Dla mnie daktyle w takiej formie są świetną alternatywą dla słodyczy. Przysięgam, że smak tego dżemu jest nieco zbliżony do smaku czekolady. Poza tym daktyle i pomarańcze to witaminowa bomba. Nie polecam jednak częstego spożywania, daktyle są kaloryczne. W 100g jest aż 267kcal.
34 komentarze
Eliza, do czego Ty mnie namawiasz! 🙂 Przez Ciebie coraz zdrowiej się odżywiam! 🙂
Bardzo mnie to cieszy! 🙂
Twoja mama prowadzi bardzo fajnego bloga, podchodzi do niego z pełnym zaangażowaniem. Widocznie masz to po niej 🙂
też przepatrzyłam, śliczny blog! 🙂
Eliza czy w Twojej rodzinie wszyscy blogują? haha
Prawie wszyscy! 🙂
Jestem bardzo ciekawa smaku, uwielbiam daktyle a z pomarańcza musza być pycha
pycha!
xoxo from rome
Jutro go robię! 🙂
Przepis wydaje się być banalny zobaczymy jak bedzie w pratyce heeh
Koniecznie muszę wypróbować,a na blog Twojej mamy zaglądam bardzo regularnie 🙂 Polecam połączenie pomarańczy i dyni 🙂 Pychota 🙂
też zaglądam regularnie, bo ma super przepisy bardzo zdrowe
Bardzo mnie to cieszy 😉
Czesc dzieki tobie zaczelam swoja rewolucje kulinarna czyli zdrowe jedzonko no i cwiczenia ! Musze sie pozbyc zbednych kilogramow po bobasku nie jest latwo no ale damy rade!!! Pozdrawiam!!!!:) mogla bys podac nazwe bloga swojej mamy…. dziekuje
Elizo, w Twoim blogu najbardziej lubię to, że ilekroć tu wejdę zawsze raczysz mnie nowym wpisem, po prostu widać , że kochasz swoją pracę, szanujesz i traktujesz poważnie. Podziwiam Cię za to i szanuję. Stała czytelniczka 🙂
Eliza dodajesz codziennie? Bo takie mam wrażenie od kilku miesięcy hehe 🙂
Tak, staram się 🙂
Brzmi cudownie smakowo:)
Już sobie wyobrażam ten dżem z nalesnikami mniam
Kocham suszone daktyle! Z przepisu skorzystam z pewnością 🙂 wiem Elizo, że jesteś na redukcji, ale zapraszam do mnie na puszystą babkę cytrynową… 🙂
Ja uwielbiam takie powidła! 😀
ciekawe czy z rodzynkami i np jagodami też by wyszło
dzięki temu wpisowi wypatrzyłam u Twojej mamy przepis na kurczaka z carry i wyszedł mi baardzo dobrze:) powideł też kiedyś spróbuje!

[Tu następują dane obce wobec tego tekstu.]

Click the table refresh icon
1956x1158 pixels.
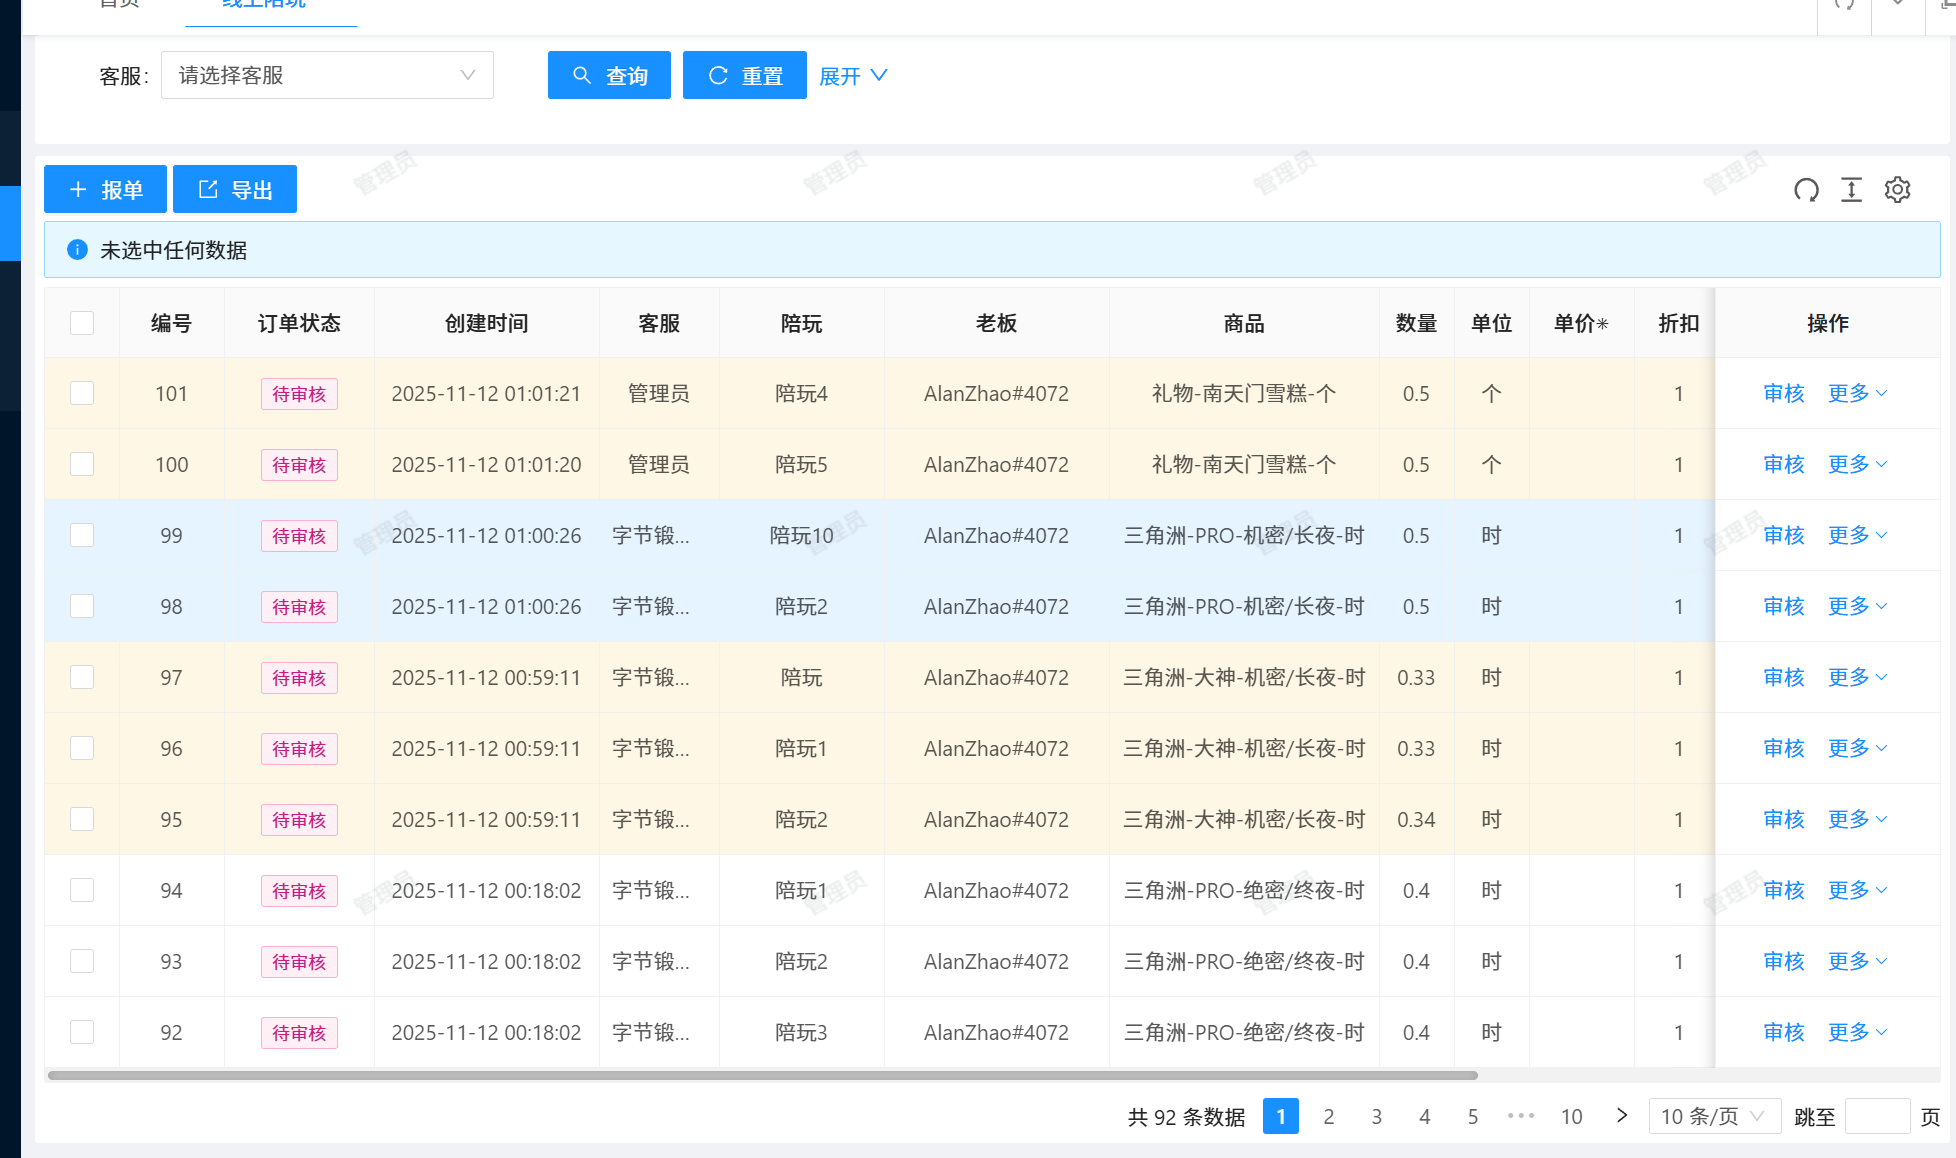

Kocham daktyle! Są pyszne i smakują jak toffi! Nigdy bym nie pomyślała, żeby zrobić z nich dżemik. Jutro przygotuję taki słoiczek na pewno :)))
masz racje, chyba bardziej w smaku przypominają toffi niż czekoladę :p
Przepis super, uwielbiam domowe dżemy, ale jestem filologiem i ta źle użyta w zdaniu „semantyka” bije mnie po oczach 😉
Zrobiłam i wyszło pycha
Suszone daktyle to niestety prawie same weglowodany, ale fakt mają mnóstwo zdrowych właściwości więc warto jeść byleby nie przesadzać
Pychota!!
Najbardziej właśnie lubię takie banalne i szybkie w przygotowaniu potrawy hihi
Super! przy najbliższej okazji wypróbuje ten przepis:)
przepis całkiem smacznie wygląda i brzmi 🙂 muszę wypróbować! 🙂 fajnie, że razem z mamą macie swoje blogii:d btw blog mamy super wygląda!
Tak jest! Własne przetwory to świetna sprawa! Bez chemii, bez ulepszaczy smaku, bez konserwantów 🙂
ile czasu może ten dzem stać zawekowany w słoiku i czy po umieszczeniu tego w słoiku trzeba jeszcze gotowac tak jak inne dzemy czy potrawy idp ?
Comments are closed.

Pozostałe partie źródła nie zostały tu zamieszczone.